How many US households are single-person today?
- Current share (2023): About 29% of all US households are single-person households. USAFacts Visual Capitalist
- Count: Roughly 38 million people live alone (2022 figure; 2023 is similar). USAFacts
Trend over the last ~50–60 years
Using Census “Historical Households” tables and synthesized series from USAFacts/Visual Capitalist: Census.gov USAFacts Visual Capitalist
| Year | Single-person share of households (approx.) | Comment |
|---|---|---|
| 1960 | ~13% | Living alone still relatively uncommon |
| 1980 | ~23% | Big rise with divorce, delayed marriage |
| 2000 | ~26% | Growth slows but continues |
| 2010 | ~27–28% | Plateauing at a high level |
| 2023 | ~29% | Record high; more than double 1960 |
Key pattern:
- More than doubled from ~13% in 1960 to ~29% today. USAFacts Visual Capitalist
- The steepest growth was roughly 1960–1990, driven by:
- Later and less universal marriage
- Rising divorce
- More economic independence (especially for women)
- Urbanization and cultural acceptance of living alone PRB Pew Research Center
- Aging baby boom
- Since about 2000, the share still rises but more gradually, hovering in the high 20s and now around 29%.
Role of aging baby boomers and longevity (especially women)
1. Age profile of living alone
Census age-by-household tables show that the probability of living alone rises sharply after about age 65, and especially after 75. Census.gov PRB
- Younger adults (20s–40s): More likely to live alone than in 1960, but many still cohabit, marry, or live with roommates.
- Older adults (65+): A large and growing share live alone, often as widows or widowers, but disproportionately women.
So when a very large cohort (the baby boomers) moves into those ages, it mechanically pushes up the national share of single-person households, even if age-specific living-alone rates were constant.
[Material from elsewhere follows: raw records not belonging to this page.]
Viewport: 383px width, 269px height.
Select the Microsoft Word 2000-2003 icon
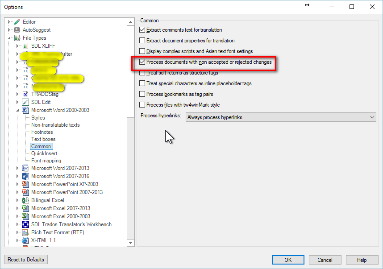24,110
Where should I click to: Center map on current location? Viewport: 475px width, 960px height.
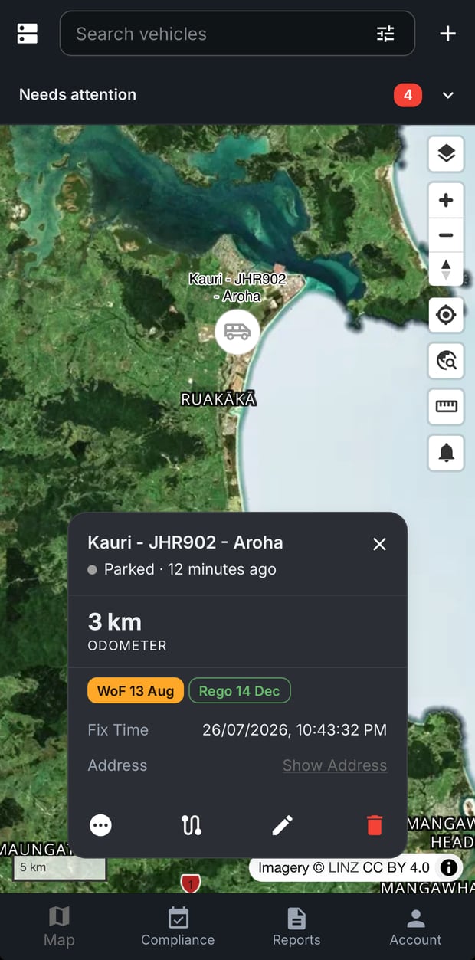pyautogui.click(x=446, y=315)
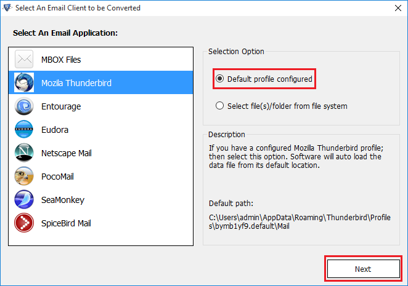
Task: Select Default profile configured radio button
Action: (x=219, y=79)
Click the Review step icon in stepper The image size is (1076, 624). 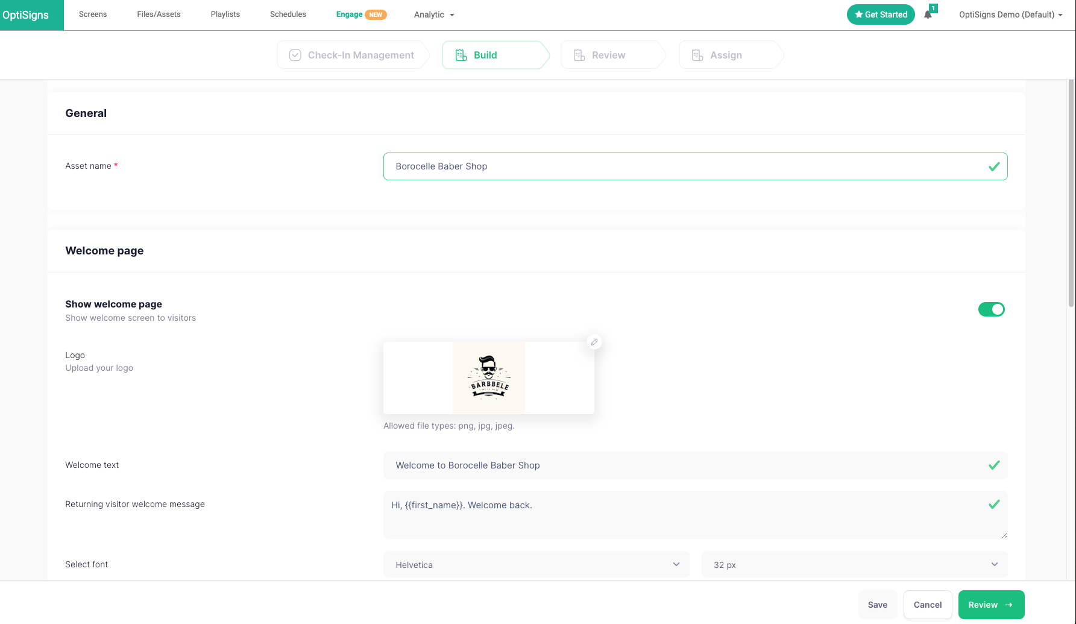(x=579, y=55)
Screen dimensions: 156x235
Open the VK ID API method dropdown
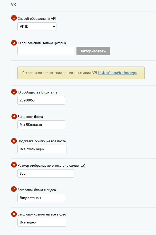point(37,26)

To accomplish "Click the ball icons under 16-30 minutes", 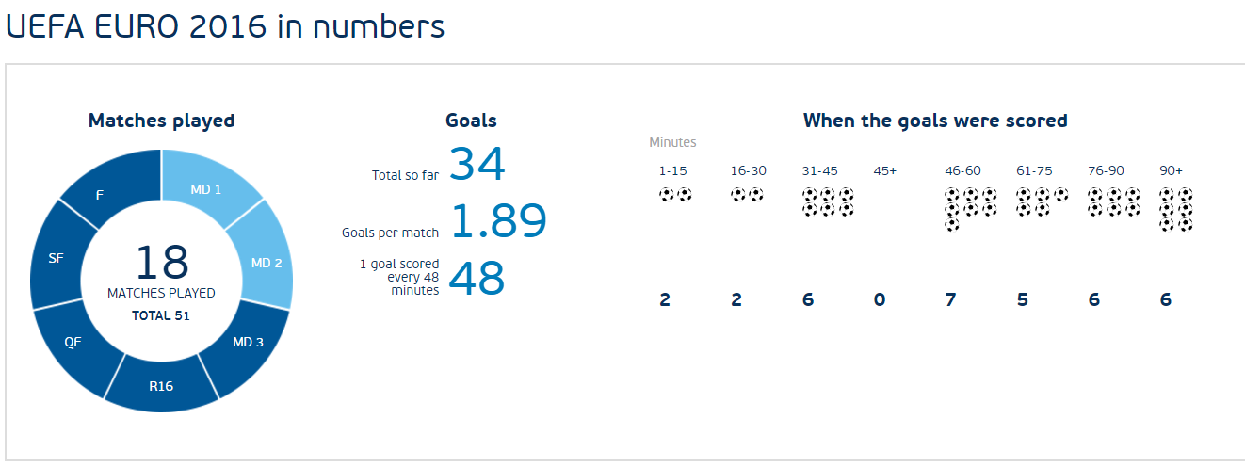I will (747, 195).
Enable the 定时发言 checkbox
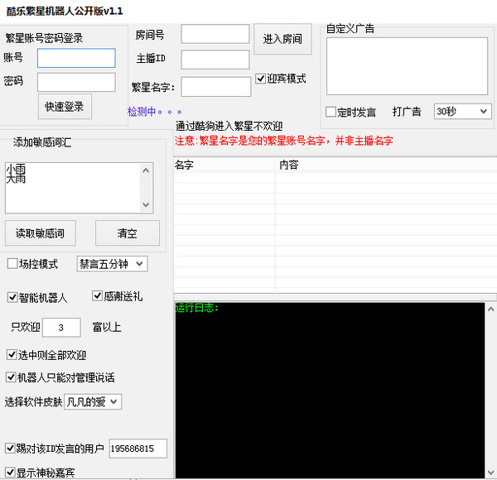Viewport: 497px width, 480px height. click(331, 112)
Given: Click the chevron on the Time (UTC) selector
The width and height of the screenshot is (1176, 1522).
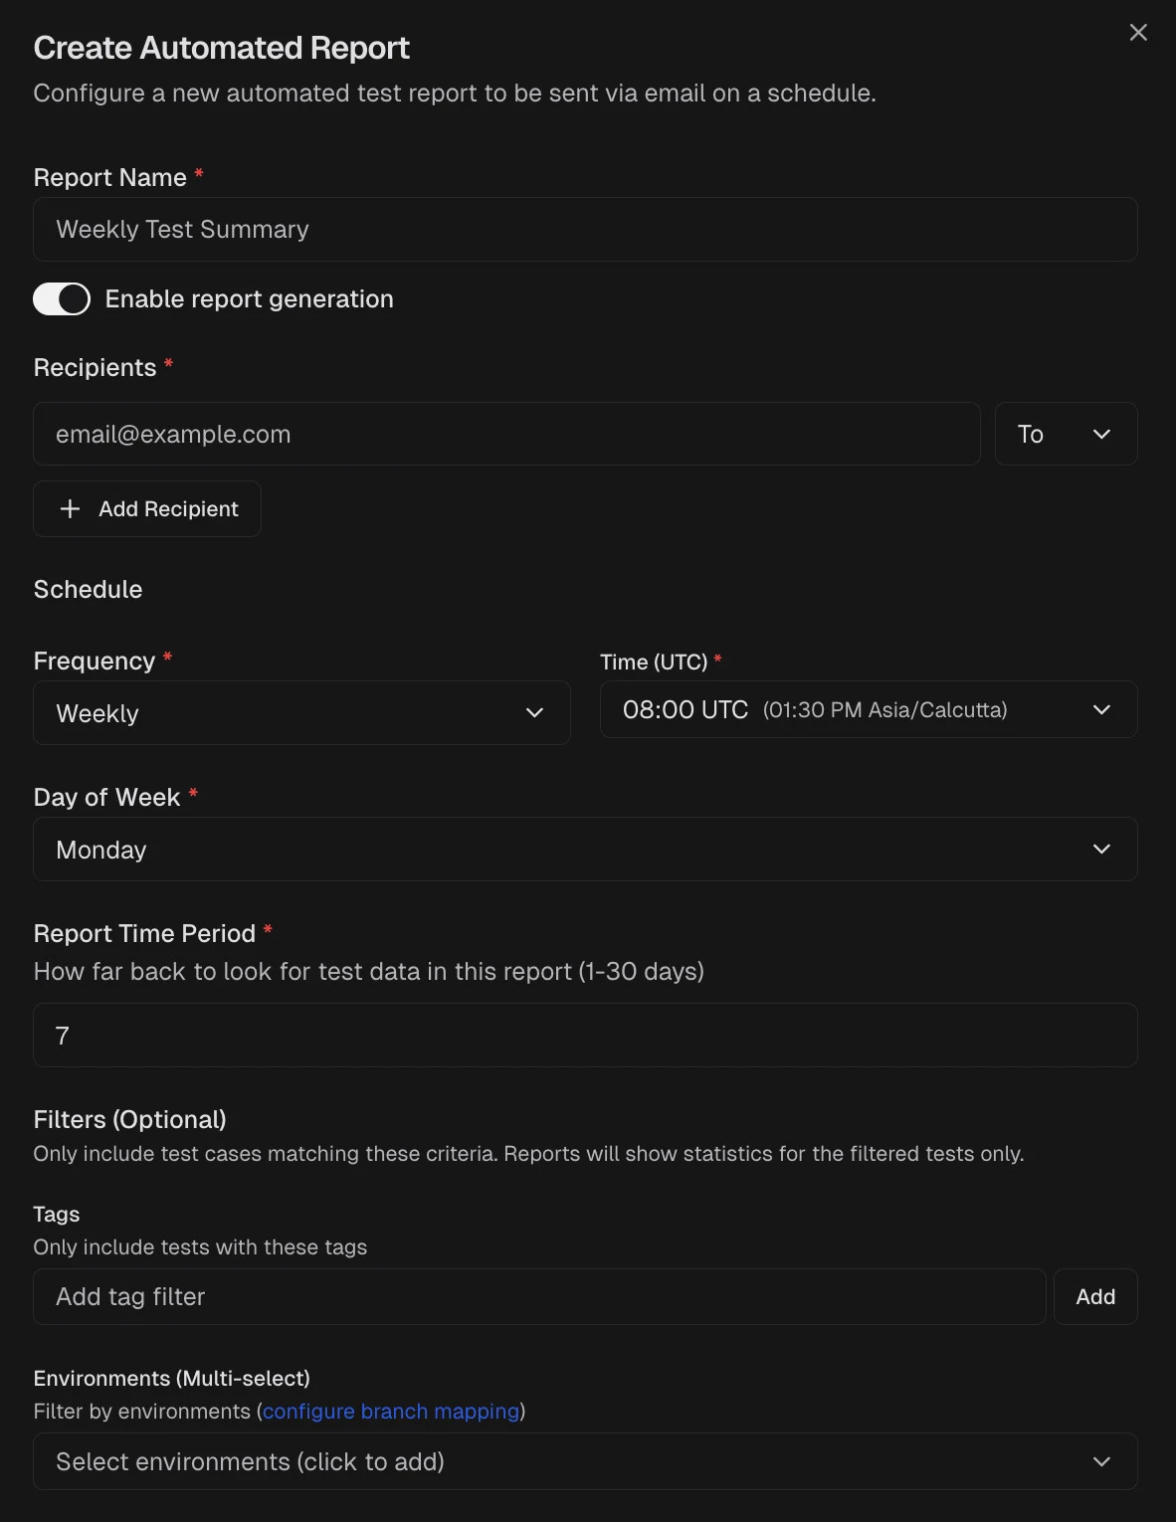Looking at the screenshot, I should [1101, 709].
2. Baby boomers hitting older ages
- Boomers (born 1946–1964) started turning 65 in 2011 and are now largely in the 60s, 70s, and early 80s.
- The Census “rise of living alone” figures and PRB analyses note that older nonfamily households—especially people living alone—have grown strongly as the population ages. Census.gov PRB
Mechanically:
- More people in high–living-alone age bands → more single-person households.
- This is on top of earlier social changes (divorce, delayed marriage, fewer kids) that already raised living-alone rates at younger ages.
The last 10–15 years of increase from the mid‑20s to ~29% is significantly boosted by population aging, not just by changing norms among the young.
3. Women’s longer life expectancy
- Women live longer than men by several years on average.
- Heterosexual couples are often similar age or the man is older.
- Result: widowhood is much more common among older women, and they are more likely to remain in their own household rather than move in with children or institutions. PRB Pew Research Center
This produces:
- High rates of living alone among older women, especially 75+.
- A visible female skew in the oldest single-person households.
As the large baby boom cohort ages, the tail end of that cohort—especially women—will increasingly show up as single-person households, sustaining or increasing the national share even if younger cohorts stabilize.
Summary
- Level today: About 3 in 10 US households are single-person.
- Long-run trend: The share has more than doubled since 1960, with big jumps from the 1960s–1980s and slower growth since.
- Baby boomer + longevity effect:
- The aging of a very large cohort into ages where living alone is common has pushed the share higher in recent decades.
- Women’s longer life expectancy means a large fraction of these older single-person households are older women living alone, often widowed.
- Population aging and female longevity are major structural drivers of the high and still-elevated share of single-person households, layered on top of earlier shifts in marriage, divorce, and fertility.